Der Verstorbene war ein Heim-Bewohner. Im Heim hatte sie kaum Kontakt zu anderen Menschen. Sie beklagte dies. Nun aber hatte man/frau Grund, zusammenzukommen. Wahrscheinlich würde man von einem Appartement zum andren ziehen, auch ihres würde heimgesucht werden, würden sie da auf einem im Unterhemd Dasitzenden stoßen, der mit nicht-britischem, eigentlich nicht-englischen, sprich fremdländischen Akzent spricht: ein gesellschaftliches Desaster!?

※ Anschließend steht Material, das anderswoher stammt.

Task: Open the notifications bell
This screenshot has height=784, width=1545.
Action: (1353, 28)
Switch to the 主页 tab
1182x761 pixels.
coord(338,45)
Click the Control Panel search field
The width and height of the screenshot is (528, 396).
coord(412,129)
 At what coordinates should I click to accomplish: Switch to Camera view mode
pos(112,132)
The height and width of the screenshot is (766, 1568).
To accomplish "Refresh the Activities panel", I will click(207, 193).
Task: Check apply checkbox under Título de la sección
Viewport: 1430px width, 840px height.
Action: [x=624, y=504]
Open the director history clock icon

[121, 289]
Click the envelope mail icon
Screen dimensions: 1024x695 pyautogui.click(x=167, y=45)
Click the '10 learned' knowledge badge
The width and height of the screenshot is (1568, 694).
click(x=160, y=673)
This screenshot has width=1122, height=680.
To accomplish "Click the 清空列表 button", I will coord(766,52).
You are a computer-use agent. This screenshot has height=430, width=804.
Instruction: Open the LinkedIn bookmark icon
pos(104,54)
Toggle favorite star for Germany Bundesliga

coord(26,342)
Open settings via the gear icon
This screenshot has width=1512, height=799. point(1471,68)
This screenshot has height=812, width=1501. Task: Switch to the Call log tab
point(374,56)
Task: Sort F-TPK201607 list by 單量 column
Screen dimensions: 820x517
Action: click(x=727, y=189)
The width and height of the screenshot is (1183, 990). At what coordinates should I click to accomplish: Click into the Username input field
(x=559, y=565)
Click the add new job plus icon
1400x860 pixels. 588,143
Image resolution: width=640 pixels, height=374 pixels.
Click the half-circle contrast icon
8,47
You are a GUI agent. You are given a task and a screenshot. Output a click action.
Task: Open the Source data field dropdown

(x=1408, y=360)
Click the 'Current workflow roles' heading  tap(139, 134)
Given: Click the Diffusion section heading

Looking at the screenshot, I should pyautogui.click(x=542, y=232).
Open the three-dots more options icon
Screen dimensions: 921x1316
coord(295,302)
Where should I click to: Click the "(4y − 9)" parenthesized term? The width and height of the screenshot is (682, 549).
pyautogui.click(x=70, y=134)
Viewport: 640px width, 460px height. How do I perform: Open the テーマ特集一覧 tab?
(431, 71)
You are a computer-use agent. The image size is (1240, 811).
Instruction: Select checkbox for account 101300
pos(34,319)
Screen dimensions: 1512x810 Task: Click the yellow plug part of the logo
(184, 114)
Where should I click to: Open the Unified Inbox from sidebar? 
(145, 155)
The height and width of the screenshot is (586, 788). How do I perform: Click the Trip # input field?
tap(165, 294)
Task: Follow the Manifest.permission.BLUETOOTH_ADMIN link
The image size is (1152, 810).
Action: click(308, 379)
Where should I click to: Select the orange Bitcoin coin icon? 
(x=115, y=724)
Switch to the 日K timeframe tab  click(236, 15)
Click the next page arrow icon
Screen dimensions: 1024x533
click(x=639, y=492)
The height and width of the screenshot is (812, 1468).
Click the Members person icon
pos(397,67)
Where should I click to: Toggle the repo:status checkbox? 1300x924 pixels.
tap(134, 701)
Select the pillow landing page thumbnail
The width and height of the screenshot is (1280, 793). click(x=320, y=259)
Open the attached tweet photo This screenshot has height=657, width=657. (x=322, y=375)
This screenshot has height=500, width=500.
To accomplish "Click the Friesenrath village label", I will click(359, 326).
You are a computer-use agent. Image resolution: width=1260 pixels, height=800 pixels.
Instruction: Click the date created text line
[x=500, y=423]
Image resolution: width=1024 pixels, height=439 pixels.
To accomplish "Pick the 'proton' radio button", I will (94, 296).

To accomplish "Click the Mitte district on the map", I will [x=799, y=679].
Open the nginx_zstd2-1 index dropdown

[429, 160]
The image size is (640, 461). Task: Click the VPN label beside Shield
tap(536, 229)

Versteh einer oder eine die Engländer/Engländerinnen/Ugander(innen).
Ich denke an Oskar Wilde, der gesellschaftlich geächtet, nach Paris ins Exil musste. Sich gesellschaftlich zu kompromittieren hat vielleicht die schlimmsten Konsequenzen für Engländer, Iren und Afrikaner(innen).

Ihr Absagebrief war deutlich: „Ich werde nicht von meinem Standpunkt abrücken. Ich will Dich hier nicht sehen. Du kannst in ein Hotel ziehen. Sorry, Du wirst Dein Geld verlieren.“
Der letzte Satz war der Dolchstoß.
„Sorry“ klingt hierzulande durch den inflationären Gebrauch ausgelutscht.
Es klingt also nicht sehr viel Mitgefühl daraus hervor.
Kein vielleicht Es-tut-mir-sehr-Leid!